More Personal Reflections on the Wedding

As I mentioned in the last post I did some time alone walking around campus.



Mostly it was to get some final goodbyes out of my system. Of course they are for me, not for the buildings, but there is something significant about standing at a place you considered home for as long as you have lived anywhere else your whole life and to say goodbye. The South Quad was hard because of the way I ended my involvement w/ midnight soccer. I still feel bad about that. I said goodbye to freaky-engineering-guy sitting at Grainger, and the bone-yard. I didn’t make it to the balcony to take a last look…maybe in the spring I’ll do that.

It is really hard to lose all that. It is like losing your family sometimes. I mean no longer will I be at UIUC w/ my friends the way I was.

Well, while I was walking I spent a lot of time praying, and I felt like God said this to me: “This is going to be really hard, and saying goodbye like this sucks a whole lot. Moving away sucks a lot, and it is going to suck even more before it gets good. But when it gets good, it will be great. And MN is where you need to be regardless…it is time to move on.”

That hurt, but in a powerful way. I feel better now than I did.

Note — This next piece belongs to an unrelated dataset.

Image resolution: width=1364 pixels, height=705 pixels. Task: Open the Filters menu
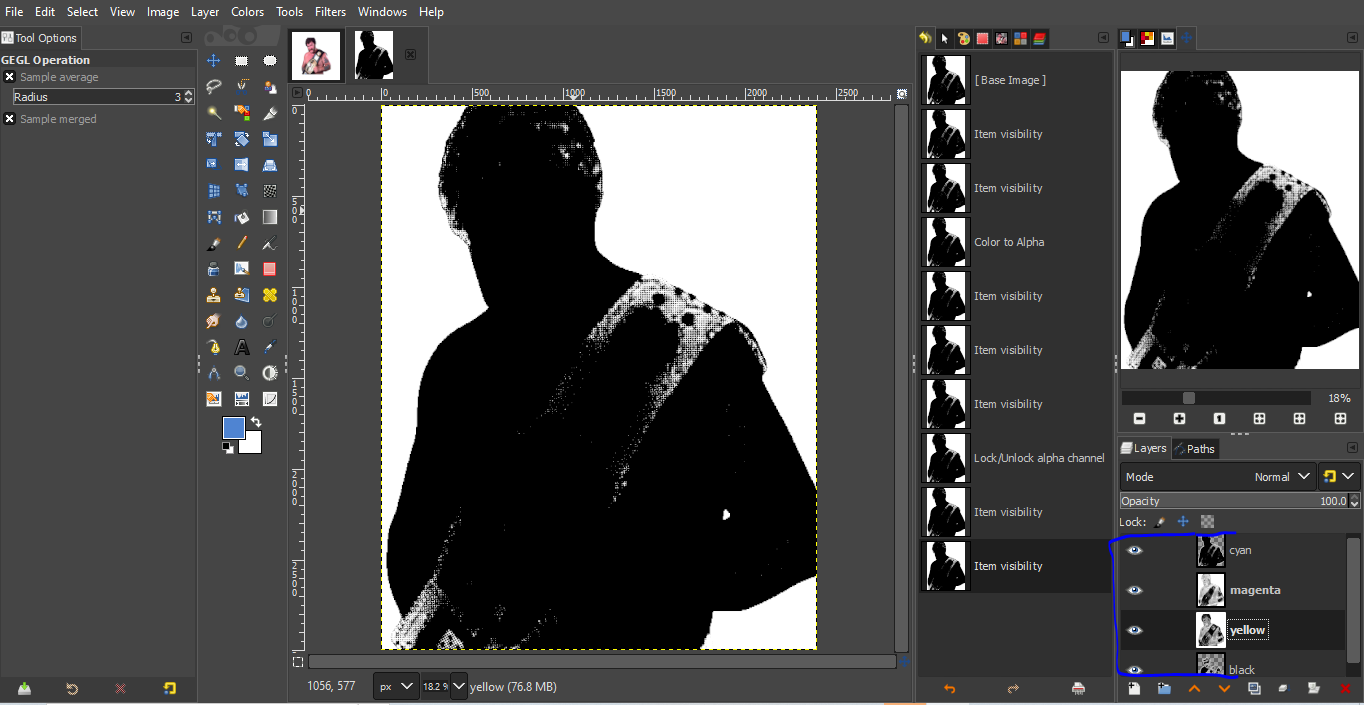[330, 12]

Also, I talked w/ Rob and Seth and Dirk my principal roommates (who I lived w/ the longest) and all the other gang too. It was awesome. I’m really thinking I need to make it to ACEN now to hang out before Rob graduates and Dirk moves to Japan.

In my toast at the wedding I said “from an old best friend, to new best friends.” That is a tough statement for me to make. So much of how I see myself is wrapped up in my friends and the people around me. So leaving to start a church and seeing my friends have new best friends / get married is like growing rapidly and being ripped in half at the same time. I wonder if it was like that for Dirk when I got married? On one hand I gain a great friend by proxy…on the other, Dirk is leaving the country now.

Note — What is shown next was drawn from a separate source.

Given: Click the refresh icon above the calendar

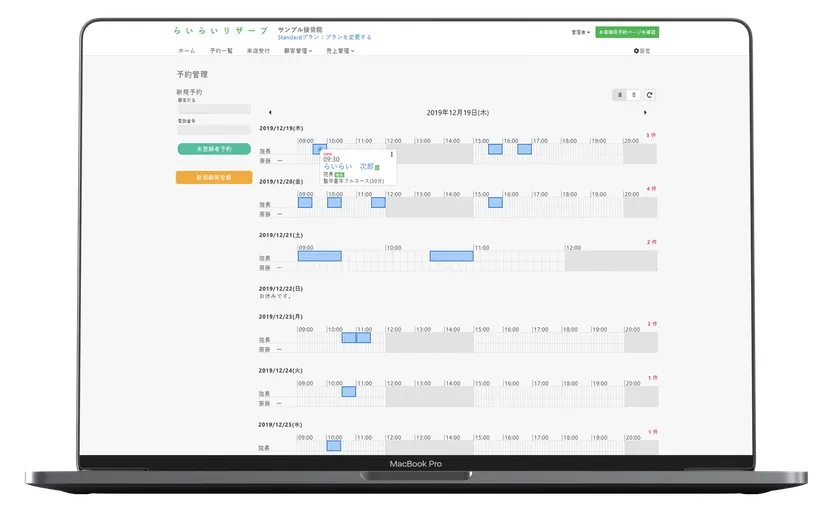Looking at the screenshot, I should pyautogui.click(x=650, y=95).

Well, other than that, I felt like God told me (during a Schmelzer sermon on the way there) I need to pray that we have 150 people attending in a year. I’m not sure if it is a promise, or a faith building exercise. But I believe that it could happen, and so I will pray for it. I figure saying it publicly makes me a little more exposed…which is probably a good thing here.

That is probably enough for now. I need to write about lent later, but I’m not sure if I can ask some questions of people in my blog w/o being too personal. I’ll think about that later though, back to work now.